● **Challenges**:
• A. In the passage on the Zulu army, transcribe the stretch from "On the other" through "a strict regulation.".
• B. According to the passage on the Zulu army, how many royal regiments could be mobilized at King Cetshwayo's command?
• C. Name each thing the passage on the Zulu army says that army still retained in 1879.

In 1879, the Zulu army retained the tactics, weapons (with the addition of firearms), and discipline that had allowed it to defeat other African armies in earlier wars. Between 40,000 and 50,000 men served in 35 royal regiments which could be mobilized, in theory, at King Cetshwayo’s command.26

A common misconception at the time of the Anglo-Zulu War was that the Zulus were a sexually repressed people. This myth stemmed from an order handed down to the Zulu army in Shaka’s time. Zulu men were not permitted to marry until they had experienced battle, or until they began to reach middle age. “Marriage for young warriors is folly,” Shaka had said. “Their first and last duty is to protect the interests of the nation. This they cannot do efficiently if they have family ties.” This fact led Europeans to the belief that Zulu courage in battle was derived from pent up sexual desire. Supposedly, lust-crazed warriors fought only for the right to take brides. It was a myth that has been very persistent, surviving even into recent decades:

The theory that Zulu men were sexually deprived came from the Victorian assumption that unmarried men were not sexually active. In fact, young warriors were allowed to have sexual relations with unmarried women. Unmarried men and women were permitted to practice hlobonga, a form of non-vaginal, “between-the-legs” sexual intercourse. And hlobonga was indeed practiced, and quite widely at that.… Moreover, sexuality was central to Zulu life, and it was always a popular topic of conversation among both men and women. Zulu men went to war for cattle, not for sex. In fact, over half of the Zulu regiments were composed of married men. And furthermore, the traditional prohibition against early marriage was frequently ignored.28

On the other hand, the British soldiers serving at the time of the Anglo-Zulu War may, in fact, have been sexually repressed. One will note the similarity to Shaka’s words of the following passage describing British military attitudes of the day:

Unlike the Zulu case, however, the British policy of delayed marriage was only a tradition, not a strict regulation.

● **Dataset extract**:
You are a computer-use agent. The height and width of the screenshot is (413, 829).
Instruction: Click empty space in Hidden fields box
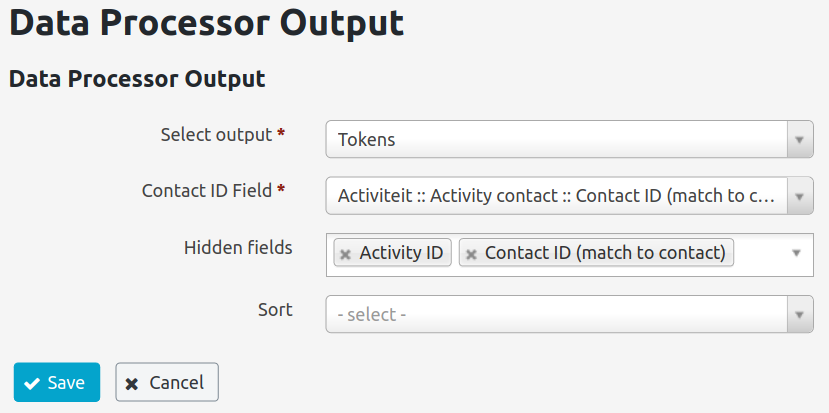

● **Responses in order**:
• A.
On the other hand, the British soldiers serving at the time of the Anglo-Zulu War may, in fact, have been sexually repressed. One will note the similarity to Shaka’s words of the following passage describing British military attitudes of the day:

Unlike the Zulu case, however, the British policy of delayed marriage was only a tradition, not a strict regulation.

• B. 35 royal regiments.

• C.
- Tactics
- Weapons (with the addition of firearms)
- Discipline